▼
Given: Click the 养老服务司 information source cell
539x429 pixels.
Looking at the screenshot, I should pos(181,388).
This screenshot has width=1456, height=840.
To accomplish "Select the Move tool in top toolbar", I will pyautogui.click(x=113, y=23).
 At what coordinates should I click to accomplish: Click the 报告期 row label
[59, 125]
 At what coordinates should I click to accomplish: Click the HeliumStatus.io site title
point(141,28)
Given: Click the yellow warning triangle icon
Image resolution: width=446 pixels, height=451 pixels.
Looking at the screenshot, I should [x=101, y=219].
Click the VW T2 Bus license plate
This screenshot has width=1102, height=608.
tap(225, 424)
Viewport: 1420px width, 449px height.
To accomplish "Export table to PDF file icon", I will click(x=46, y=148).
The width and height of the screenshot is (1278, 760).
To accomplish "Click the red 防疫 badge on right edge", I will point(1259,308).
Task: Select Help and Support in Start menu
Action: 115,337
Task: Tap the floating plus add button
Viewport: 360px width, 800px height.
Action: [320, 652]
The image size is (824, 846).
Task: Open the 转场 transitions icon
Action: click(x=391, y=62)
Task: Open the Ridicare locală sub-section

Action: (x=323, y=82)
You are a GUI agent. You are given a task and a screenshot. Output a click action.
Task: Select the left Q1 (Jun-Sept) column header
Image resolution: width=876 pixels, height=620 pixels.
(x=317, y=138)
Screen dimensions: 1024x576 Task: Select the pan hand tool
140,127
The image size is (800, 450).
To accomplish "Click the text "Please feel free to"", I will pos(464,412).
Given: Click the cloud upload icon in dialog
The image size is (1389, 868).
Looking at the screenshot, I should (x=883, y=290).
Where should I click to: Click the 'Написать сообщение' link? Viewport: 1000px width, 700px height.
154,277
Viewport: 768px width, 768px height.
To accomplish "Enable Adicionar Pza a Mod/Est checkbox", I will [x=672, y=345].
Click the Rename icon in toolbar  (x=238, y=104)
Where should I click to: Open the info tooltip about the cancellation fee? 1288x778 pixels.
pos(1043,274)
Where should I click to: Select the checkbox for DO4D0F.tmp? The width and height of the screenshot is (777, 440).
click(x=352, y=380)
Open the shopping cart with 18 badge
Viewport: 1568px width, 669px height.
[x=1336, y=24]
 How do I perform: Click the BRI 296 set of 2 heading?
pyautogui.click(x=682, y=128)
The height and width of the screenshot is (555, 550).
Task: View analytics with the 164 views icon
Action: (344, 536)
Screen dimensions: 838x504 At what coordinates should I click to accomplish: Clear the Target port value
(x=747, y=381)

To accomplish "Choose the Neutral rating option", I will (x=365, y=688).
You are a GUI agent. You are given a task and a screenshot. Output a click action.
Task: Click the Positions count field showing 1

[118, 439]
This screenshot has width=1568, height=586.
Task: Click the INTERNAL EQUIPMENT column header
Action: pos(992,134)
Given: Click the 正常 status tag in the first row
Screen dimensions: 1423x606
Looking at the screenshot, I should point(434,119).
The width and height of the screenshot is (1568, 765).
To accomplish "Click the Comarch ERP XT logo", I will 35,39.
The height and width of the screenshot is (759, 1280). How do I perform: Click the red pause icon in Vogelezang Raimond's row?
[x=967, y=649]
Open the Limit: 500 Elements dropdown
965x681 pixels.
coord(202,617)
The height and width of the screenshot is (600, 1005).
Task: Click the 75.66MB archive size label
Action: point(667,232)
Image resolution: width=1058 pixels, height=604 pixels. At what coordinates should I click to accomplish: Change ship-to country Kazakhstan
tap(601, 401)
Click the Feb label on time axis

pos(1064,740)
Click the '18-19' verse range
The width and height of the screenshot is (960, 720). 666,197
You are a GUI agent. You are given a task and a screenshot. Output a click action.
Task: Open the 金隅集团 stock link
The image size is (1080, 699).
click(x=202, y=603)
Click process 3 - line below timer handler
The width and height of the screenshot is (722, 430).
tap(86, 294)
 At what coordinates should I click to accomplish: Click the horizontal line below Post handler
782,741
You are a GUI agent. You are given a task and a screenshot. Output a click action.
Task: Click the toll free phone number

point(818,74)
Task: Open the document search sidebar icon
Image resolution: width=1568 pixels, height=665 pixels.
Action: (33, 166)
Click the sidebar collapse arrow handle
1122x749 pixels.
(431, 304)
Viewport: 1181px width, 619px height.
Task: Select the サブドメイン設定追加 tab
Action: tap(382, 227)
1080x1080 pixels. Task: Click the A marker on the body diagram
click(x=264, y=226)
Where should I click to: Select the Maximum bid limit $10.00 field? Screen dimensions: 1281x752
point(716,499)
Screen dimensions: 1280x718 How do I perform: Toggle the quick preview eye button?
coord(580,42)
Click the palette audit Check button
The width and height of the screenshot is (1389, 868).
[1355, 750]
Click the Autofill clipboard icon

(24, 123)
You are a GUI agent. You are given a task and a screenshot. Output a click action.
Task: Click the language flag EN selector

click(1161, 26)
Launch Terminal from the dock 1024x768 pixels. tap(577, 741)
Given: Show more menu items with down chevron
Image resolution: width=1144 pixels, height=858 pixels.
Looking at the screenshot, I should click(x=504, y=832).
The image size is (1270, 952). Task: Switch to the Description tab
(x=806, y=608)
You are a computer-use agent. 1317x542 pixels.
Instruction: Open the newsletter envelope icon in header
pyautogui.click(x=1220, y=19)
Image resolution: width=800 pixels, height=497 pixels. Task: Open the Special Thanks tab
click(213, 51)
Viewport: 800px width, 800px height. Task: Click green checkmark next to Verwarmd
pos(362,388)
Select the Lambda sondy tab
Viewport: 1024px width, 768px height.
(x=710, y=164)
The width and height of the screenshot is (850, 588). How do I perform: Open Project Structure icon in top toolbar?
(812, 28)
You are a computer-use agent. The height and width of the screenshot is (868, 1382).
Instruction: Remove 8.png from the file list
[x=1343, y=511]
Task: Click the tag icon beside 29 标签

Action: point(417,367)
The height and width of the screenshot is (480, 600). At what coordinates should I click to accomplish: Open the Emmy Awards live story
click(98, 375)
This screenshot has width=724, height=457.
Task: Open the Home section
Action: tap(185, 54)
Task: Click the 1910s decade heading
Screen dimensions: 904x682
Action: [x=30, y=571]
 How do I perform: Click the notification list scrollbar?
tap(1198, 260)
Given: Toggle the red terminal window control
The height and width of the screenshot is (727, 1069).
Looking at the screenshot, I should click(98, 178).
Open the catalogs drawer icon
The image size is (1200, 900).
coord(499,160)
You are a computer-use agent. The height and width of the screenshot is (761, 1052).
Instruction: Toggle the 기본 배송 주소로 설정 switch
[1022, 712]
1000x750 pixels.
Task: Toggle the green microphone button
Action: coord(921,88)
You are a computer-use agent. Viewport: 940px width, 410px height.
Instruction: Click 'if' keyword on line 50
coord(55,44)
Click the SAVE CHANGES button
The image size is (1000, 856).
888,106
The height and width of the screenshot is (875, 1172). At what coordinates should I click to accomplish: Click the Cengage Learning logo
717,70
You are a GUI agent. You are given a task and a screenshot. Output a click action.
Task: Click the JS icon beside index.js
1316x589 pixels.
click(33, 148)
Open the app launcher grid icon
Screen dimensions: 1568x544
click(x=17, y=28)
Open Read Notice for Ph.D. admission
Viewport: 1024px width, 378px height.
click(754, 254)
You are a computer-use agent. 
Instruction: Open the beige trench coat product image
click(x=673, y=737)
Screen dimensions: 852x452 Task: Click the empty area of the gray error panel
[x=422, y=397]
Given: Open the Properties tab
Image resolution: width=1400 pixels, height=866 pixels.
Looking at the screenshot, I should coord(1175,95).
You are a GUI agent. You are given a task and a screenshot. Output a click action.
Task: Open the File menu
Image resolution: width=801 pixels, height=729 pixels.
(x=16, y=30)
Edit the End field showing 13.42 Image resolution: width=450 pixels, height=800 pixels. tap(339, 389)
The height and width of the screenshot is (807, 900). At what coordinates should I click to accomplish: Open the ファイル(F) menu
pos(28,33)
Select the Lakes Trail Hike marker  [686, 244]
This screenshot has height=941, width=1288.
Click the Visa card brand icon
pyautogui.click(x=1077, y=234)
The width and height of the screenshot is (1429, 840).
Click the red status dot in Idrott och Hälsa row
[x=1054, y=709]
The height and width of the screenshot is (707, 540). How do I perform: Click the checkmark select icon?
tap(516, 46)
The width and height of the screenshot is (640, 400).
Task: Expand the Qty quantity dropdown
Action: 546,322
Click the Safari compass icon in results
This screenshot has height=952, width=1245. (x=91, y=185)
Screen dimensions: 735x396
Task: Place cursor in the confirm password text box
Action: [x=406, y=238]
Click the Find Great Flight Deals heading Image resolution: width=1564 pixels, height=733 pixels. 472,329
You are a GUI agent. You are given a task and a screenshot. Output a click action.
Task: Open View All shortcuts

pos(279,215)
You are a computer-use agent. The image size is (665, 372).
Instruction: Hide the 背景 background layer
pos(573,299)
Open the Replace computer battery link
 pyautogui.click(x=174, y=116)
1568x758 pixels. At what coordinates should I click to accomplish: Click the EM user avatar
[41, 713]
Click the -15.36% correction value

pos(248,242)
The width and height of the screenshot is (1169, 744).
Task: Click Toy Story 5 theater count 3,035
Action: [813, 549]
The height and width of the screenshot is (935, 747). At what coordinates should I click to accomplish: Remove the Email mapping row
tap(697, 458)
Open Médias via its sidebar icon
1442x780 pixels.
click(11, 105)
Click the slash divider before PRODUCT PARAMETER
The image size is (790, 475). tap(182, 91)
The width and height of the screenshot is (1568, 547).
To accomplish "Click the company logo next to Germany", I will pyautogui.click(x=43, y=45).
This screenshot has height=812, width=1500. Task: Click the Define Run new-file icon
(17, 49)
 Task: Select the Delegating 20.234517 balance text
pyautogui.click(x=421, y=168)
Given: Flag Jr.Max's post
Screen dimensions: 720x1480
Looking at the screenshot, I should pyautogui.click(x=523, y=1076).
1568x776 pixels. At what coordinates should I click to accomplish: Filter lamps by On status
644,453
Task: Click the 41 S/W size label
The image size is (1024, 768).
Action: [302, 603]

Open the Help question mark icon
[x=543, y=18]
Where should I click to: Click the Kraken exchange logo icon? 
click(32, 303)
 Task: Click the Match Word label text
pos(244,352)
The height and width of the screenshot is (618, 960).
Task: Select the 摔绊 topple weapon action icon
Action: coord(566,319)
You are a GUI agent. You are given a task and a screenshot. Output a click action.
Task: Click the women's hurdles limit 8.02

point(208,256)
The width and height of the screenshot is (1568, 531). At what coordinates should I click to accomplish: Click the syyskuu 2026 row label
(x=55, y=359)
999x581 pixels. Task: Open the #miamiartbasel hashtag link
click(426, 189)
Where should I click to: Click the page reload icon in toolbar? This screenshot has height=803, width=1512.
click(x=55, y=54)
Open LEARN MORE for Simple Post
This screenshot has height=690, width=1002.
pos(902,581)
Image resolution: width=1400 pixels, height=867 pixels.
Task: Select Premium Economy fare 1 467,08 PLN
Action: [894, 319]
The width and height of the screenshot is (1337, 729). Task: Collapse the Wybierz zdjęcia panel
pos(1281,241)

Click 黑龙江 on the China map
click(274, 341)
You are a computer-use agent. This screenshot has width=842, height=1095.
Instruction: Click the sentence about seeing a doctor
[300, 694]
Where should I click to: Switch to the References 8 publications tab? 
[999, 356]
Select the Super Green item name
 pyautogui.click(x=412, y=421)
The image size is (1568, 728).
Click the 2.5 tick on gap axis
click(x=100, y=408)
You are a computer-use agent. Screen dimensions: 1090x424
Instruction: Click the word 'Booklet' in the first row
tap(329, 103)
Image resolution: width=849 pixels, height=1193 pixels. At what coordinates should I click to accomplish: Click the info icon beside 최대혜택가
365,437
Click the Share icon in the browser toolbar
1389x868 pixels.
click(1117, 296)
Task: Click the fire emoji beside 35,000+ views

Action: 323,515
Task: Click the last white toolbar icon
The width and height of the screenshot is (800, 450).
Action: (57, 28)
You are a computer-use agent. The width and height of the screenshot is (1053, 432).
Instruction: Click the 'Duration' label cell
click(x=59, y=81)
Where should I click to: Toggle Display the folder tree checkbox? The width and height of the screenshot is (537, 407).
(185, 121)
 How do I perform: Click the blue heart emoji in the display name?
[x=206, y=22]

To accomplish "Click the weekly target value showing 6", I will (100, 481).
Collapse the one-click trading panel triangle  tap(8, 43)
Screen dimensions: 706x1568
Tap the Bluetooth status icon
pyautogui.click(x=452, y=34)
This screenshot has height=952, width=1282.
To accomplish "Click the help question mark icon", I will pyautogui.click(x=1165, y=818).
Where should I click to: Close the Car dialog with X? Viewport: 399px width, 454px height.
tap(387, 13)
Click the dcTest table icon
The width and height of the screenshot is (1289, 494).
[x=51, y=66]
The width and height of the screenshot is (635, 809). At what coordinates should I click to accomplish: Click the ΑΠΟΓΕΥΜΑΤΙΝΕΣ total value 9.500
▲
Gather up, from the records above, each line where the word "triangle" appears.

Given: Click the yellow warning triangle icon
Collapse the one-click trading panel triangle  tap(8, 43)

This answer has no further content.